New Resources of Note

Just a quick note; in some ways things are getting better. Here are some new resources to take note of.

The National Center for Science Education (NCSE) has long been in the forefront of the battle to keep superstitious creationism out of the public school curriculum. They are now taking on climate change. John Timmer at Ars Technica has the scoop.

An trendy, easy-on-the-eyes design leaves an immediate suspicion that the new site Talking Climate: The Gateway to Research on Climate Communication knows what it is talking about.

The Canadians have gotten in on the act with a Science Media Centre, though this is not exclusively climate-focused. And the no longer brand-new Australian effort at The Conversation is going strong.

And finally, as reported in the New York Times, a Climate Science Legal Defense Fund has been set up in the USA. Special kudos are due to Scott Mandia for his efforts here.

To be a bit churlish, these are among the sorts of things we ought to have started doing some time ago. Better late than never, but it is very very late. Nevertheless, the new energy in defending and advancing science in general and climate science in particular is a welcome development.

Comments:

  1. Links for Climate Science Defense Fund on Facebook and Twitter:

    FB: https://www.facebook.com/pages/Climate-Science-Legal-Defense-Fund/317981791576508?sk=wall

    Twitter: @ClimSciDefense https://twitter.com/#!/ClimSciDefense

  2. Here are some more "things we ought to have started doing some time ago" to make the communications ecosystem work smoothly -

    1. A clearinghouse for booking science-aligned, vetted speakers on climate change for local communities - the Climate Reality Project is currently the only org I'm aware of that's working to fill this role, but the speakers, who are volunteers, can and do (in my perhaps-stale understanding) put whatever they please into their presentations, which can vary substantially.

    2. A site to submit climate presentations for review by climate science and/or climate communication experts? (maybe a compare&contrast set of videos, of someone making every mistake in the book, vs. following guidelines?)

    3. Maybe the NCSE could award certifications to climate-science-literate TV weathercasters who're motivated to inform their audience? (somebody needs to do this, if it's not AMS)
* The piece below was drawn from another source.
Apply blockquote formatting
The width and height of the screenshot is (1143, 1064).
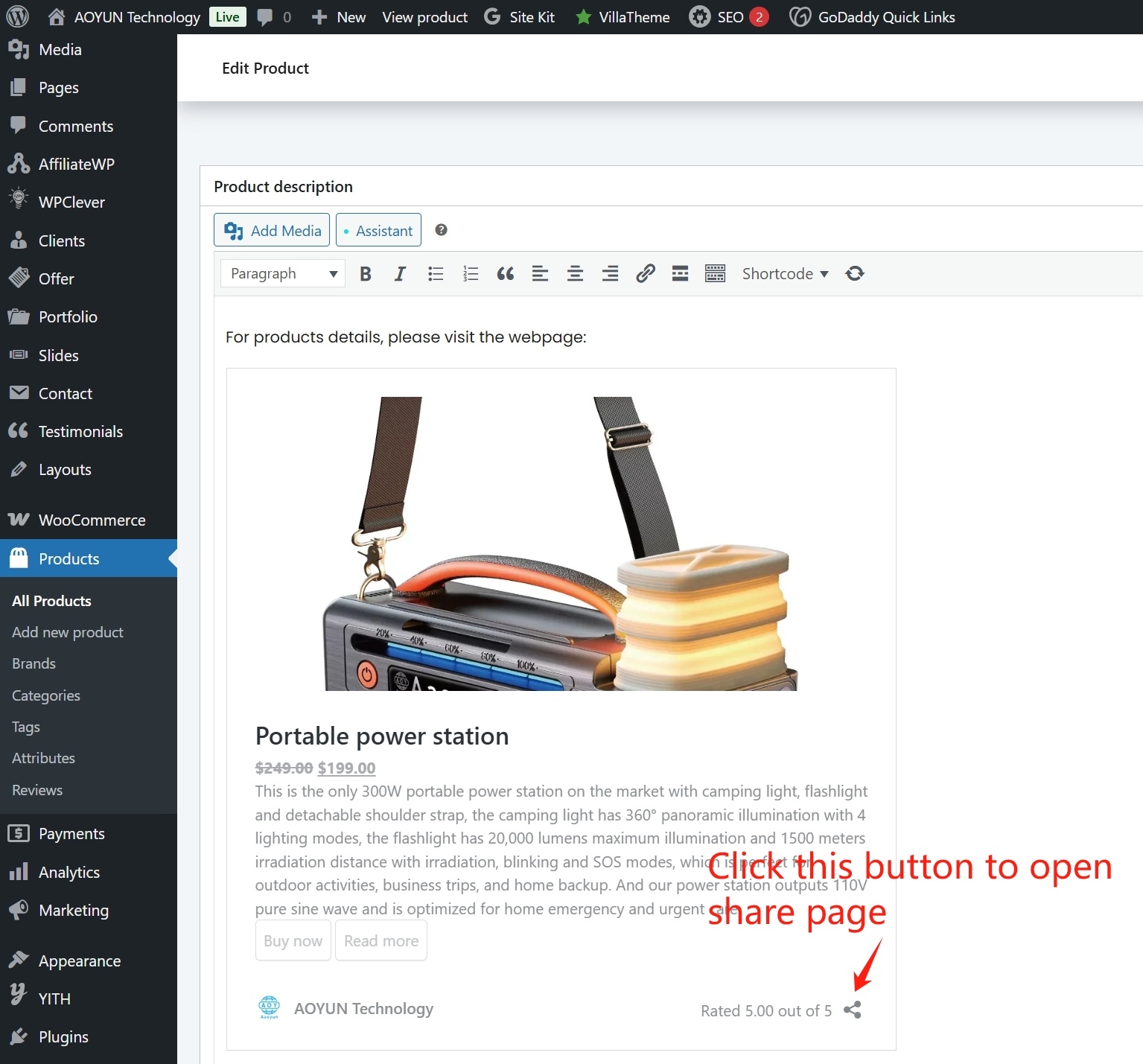coord(506,274)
    4. A "MediaBugs.org" equivalent for logging roadblocks in climate communication, perhaps just ones that could be fairly easily fixed - e.g. the NWS “Climate Prediction Center”, which justs predicts likely weather for just several months ahead, can contribute to confusion via audience conflation of its “short-term likely weather” climate with the more typical "30-yr" climate - which is disturbing, given the very different influencers & outcomes of the two. (Despite this potential for confusion, in public outreach the CPC spokesmen might not be clearly drawing this distinction.)